Tax Identity Theft
Tax identity theft takes two main forms: refund fraud (someone files a return in your name to steal your refund) and employment fraud (someone works under your SSN and the IRS thinks you owe tax on income you never earned).
Signs of tax identity theft
- •Your e-filed return is rejected because a return with your SSN has already been filed.
- •IRS notice CP01A, CP01E, CP01F, CP2000, 5071C, or Letter 4883C asking you to verify your identity.
- •IRS notice of a balance due, refund offset, or collection action for a year you didn't file or income you didn't earn.
- •Your Social Security Earnings Statement shows employers you never worked for.
- •State tax authority sends notice of a return filed in your name that you didn't file.
Immediate steps
- 1.File IRS Form 14039 (Identity Theft Affidavit). You can submit it online through IdentityTheft.gov, which routes it to the IRS, or mail it directly.
- 2.Respond to any IRS notice by the deadline on the letter. If the letter says to call, call. If it asks you to verify identity online, do so.
- 3.File your legitimate return on paper and attach Form 14039. Use certified mail.
- 4.Get an IRS Identity Protection PIN at irs.gov/ippin. Once you have an IP PIN, no return can be filed with your SSN without it.
- 5.Pull your Social Security Earnings Statement at ssa.gov/myaccount to see if someone is working under your SSN.
- 6.File a police report — the IRS may ask for it.
State tax identity theft
Most states have their own identity-theft affidavit process. If a fraudulent state return was filed, contact your state's Department of Revenue or Taxation directly. Many states also offer state-level identity-protection PINs.
The IRS resolution timeline
Tax identity theft cases can take 6 to 18 months to resolve. The IRS's Identity Theft Victim Assistance (IDTVA) unit handles these cases. You'll receive a case number and, ideally, a single point of contact.

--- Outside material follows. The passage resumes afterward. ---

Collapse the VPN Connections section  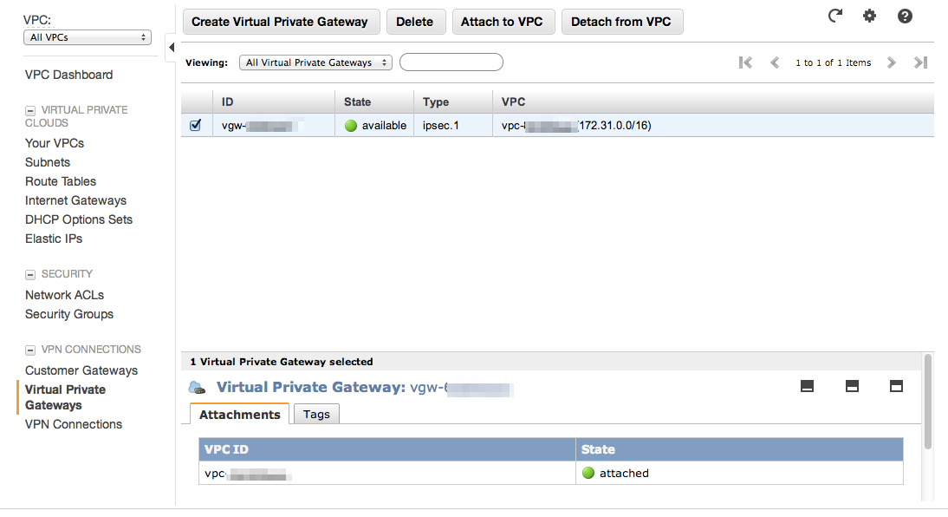(30, 350)
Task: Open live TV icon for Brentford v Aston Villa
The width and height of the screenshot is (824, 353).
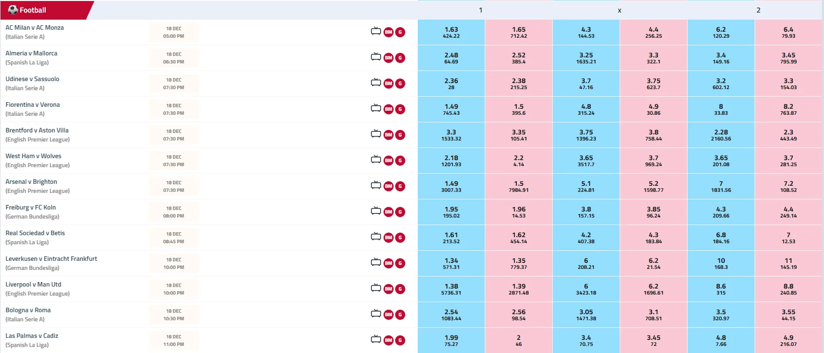Action: click(376, 134)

Keep copies of everything you send and log every call.
Credit-report connection
Tax identity theft by itself doesn't appear on a credit report — but if the IRS issues a tax lien or the state sends you to collections, that will show up. If a collection account or public record appears for tax debt you don't owe, dispute it with the credit bureaus and cite the underlying identity theft.